ASSIGNMENT: In the records below, the relevant part opens with the line containing "Click crossed-swords icon beside 18.28% APY" and closes with the line containing "Task: Click the HEM ZIP UP HOODIE title"; print that part exactly and only, without its pictures.

AVAILABLE RECORDS:

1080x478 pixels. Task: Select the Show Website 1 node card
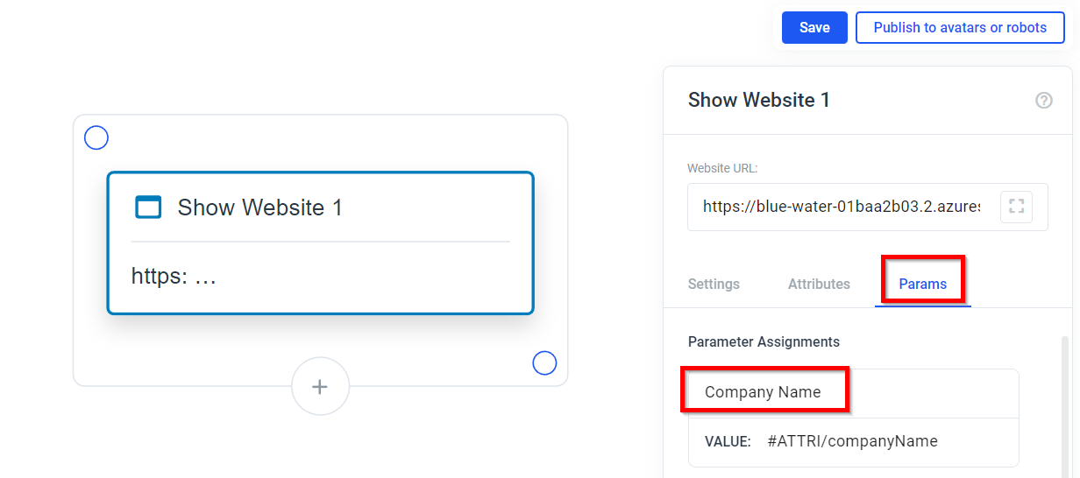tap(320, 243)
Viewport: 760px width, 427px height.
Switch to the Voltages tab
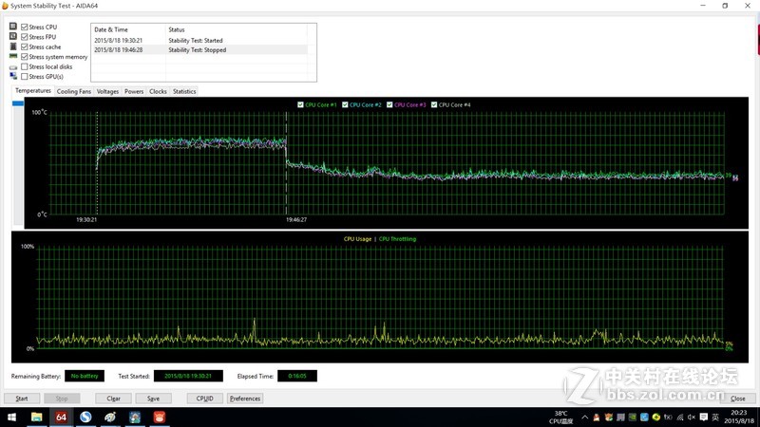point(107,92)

---

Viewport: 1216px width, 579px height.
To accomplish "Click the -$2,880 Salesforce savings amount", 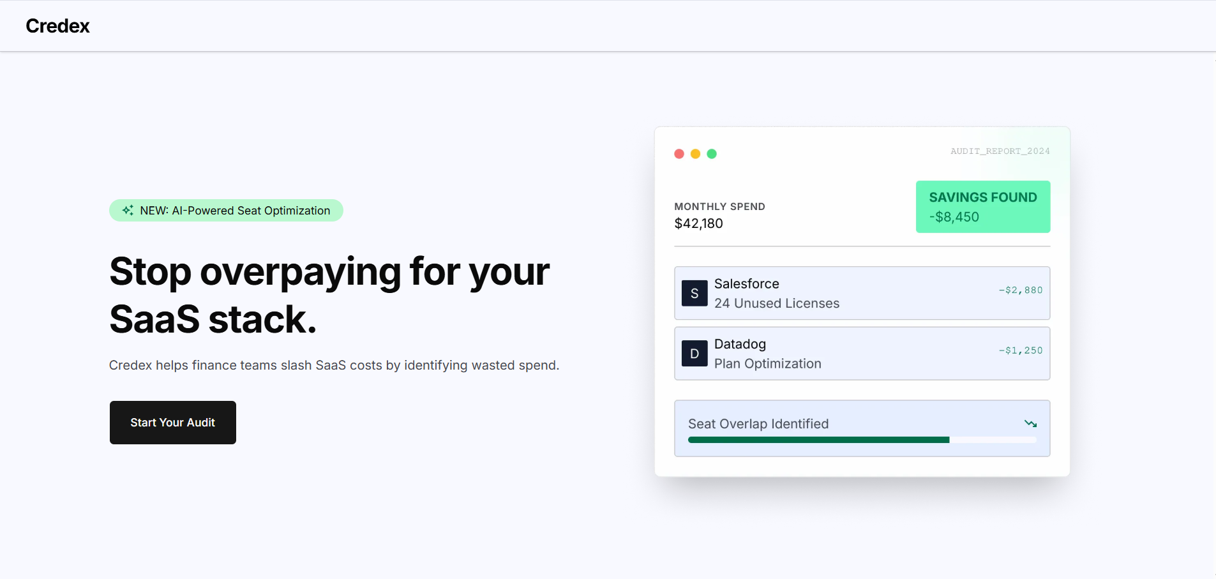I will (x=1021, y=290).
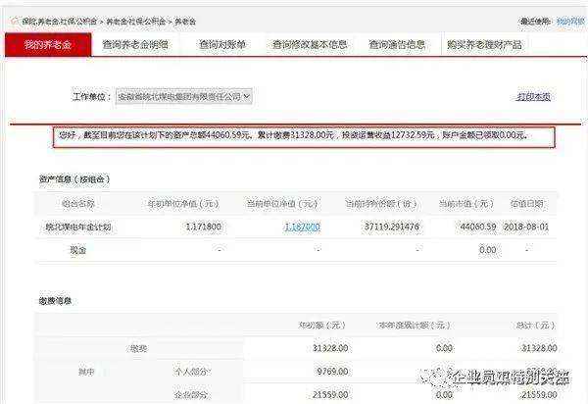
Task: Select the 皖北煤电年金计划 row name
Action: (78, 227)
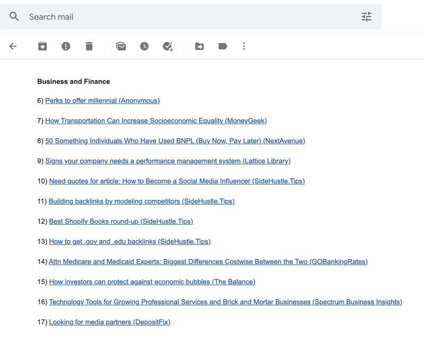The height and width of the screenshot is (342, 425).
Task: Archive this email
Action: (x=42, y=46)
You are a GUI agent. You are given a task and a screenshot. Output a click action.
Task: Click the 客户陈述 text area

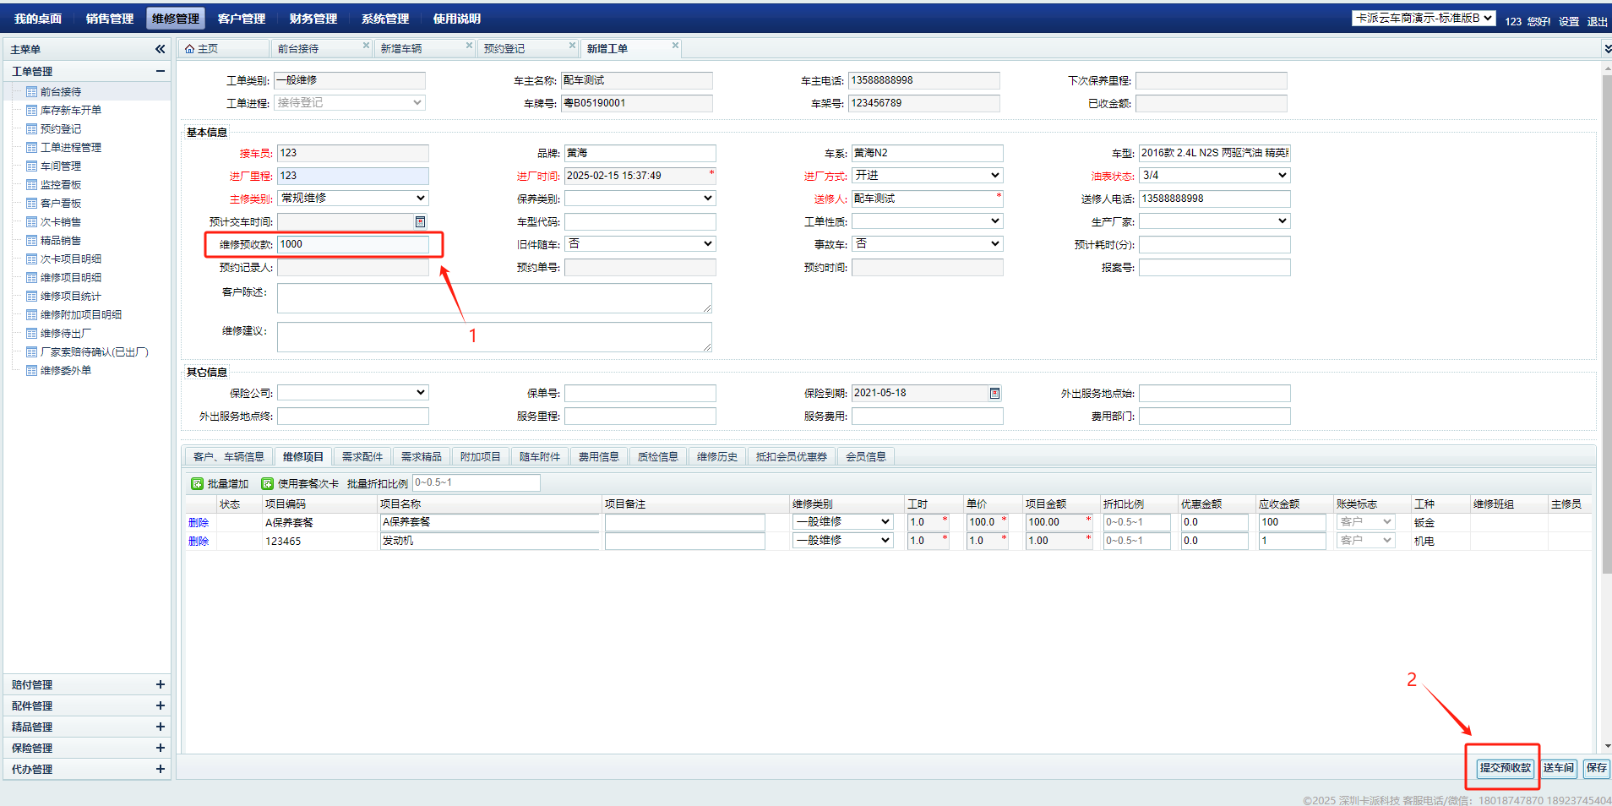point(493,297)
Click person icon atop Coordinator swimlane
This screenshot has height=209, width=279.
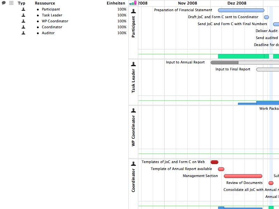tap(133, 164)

---

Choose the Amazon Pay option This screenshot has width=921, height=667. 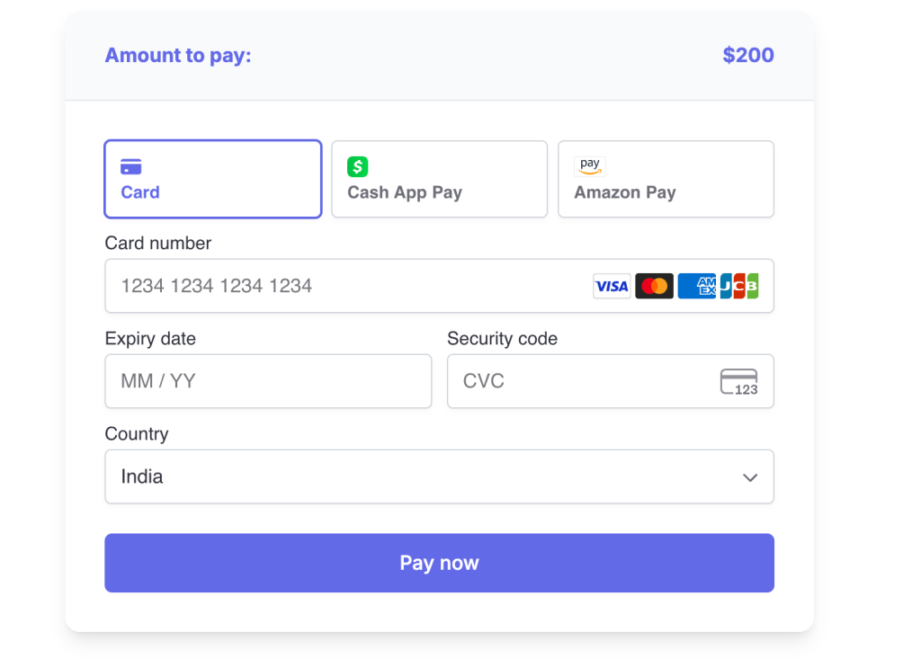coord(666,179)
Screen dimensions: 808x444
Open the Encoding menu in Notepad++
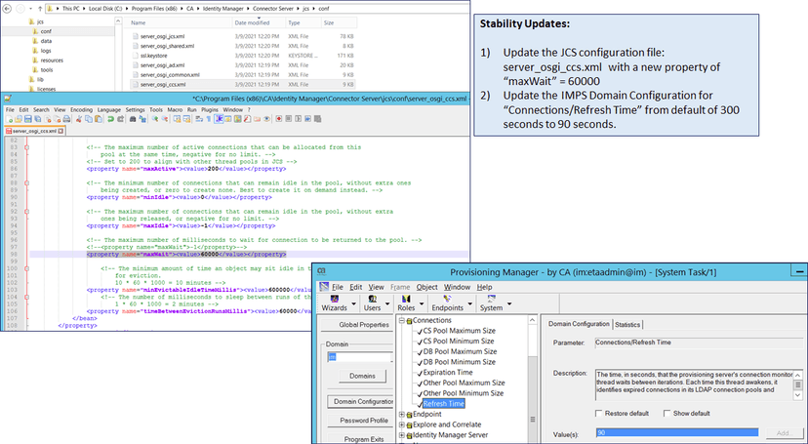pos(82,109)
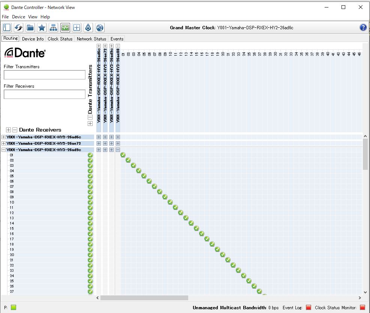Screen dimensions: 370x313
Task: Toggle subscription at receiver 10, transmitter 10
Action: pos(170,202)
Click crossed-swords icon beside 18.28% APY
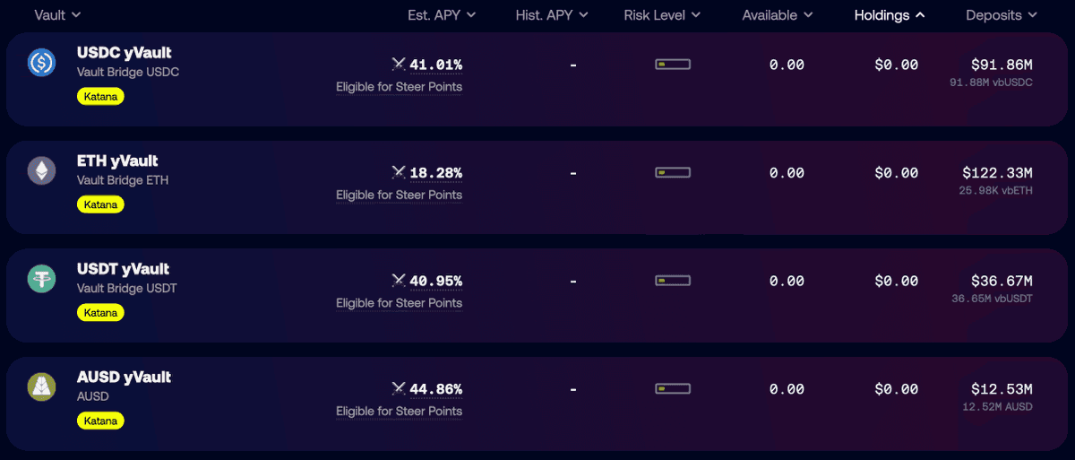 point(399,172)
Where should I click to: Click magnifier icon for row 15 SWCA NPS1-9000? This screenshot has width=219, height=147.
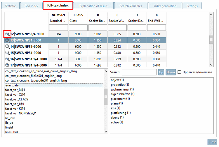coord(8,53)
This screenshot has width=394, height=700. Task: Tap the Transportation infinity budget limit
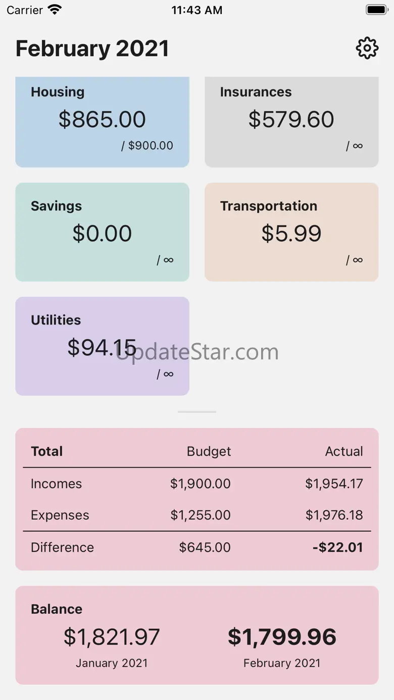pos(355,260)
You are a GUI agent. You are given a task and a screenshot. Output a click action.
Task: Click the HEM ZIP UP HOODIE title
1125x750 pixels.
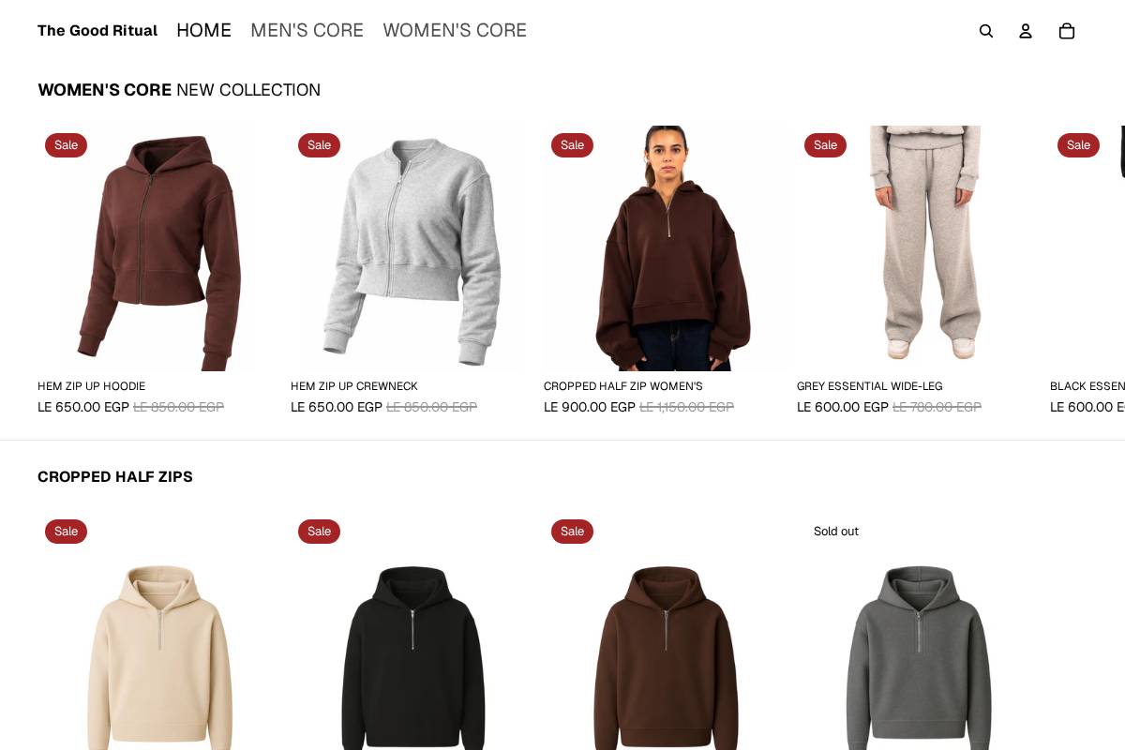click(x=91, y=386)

WRITTEN RESPONSE:
Click crossed-swords icon beside 18.28% APY
 point(399,172)
Where should I click to: Click magnifier icon for row 15 SWCA NPS1-9000? This screenshot has width=219, height=147.
coord(8,53)
This screenshot has width=394, height=700. Task: Tap the Transportation infinity budget limit
pos(355,260)
You are a GUI agent. You are given a task and a screenshot. Output a click action.
Task: Click the HEM ZIP UP HOODIE title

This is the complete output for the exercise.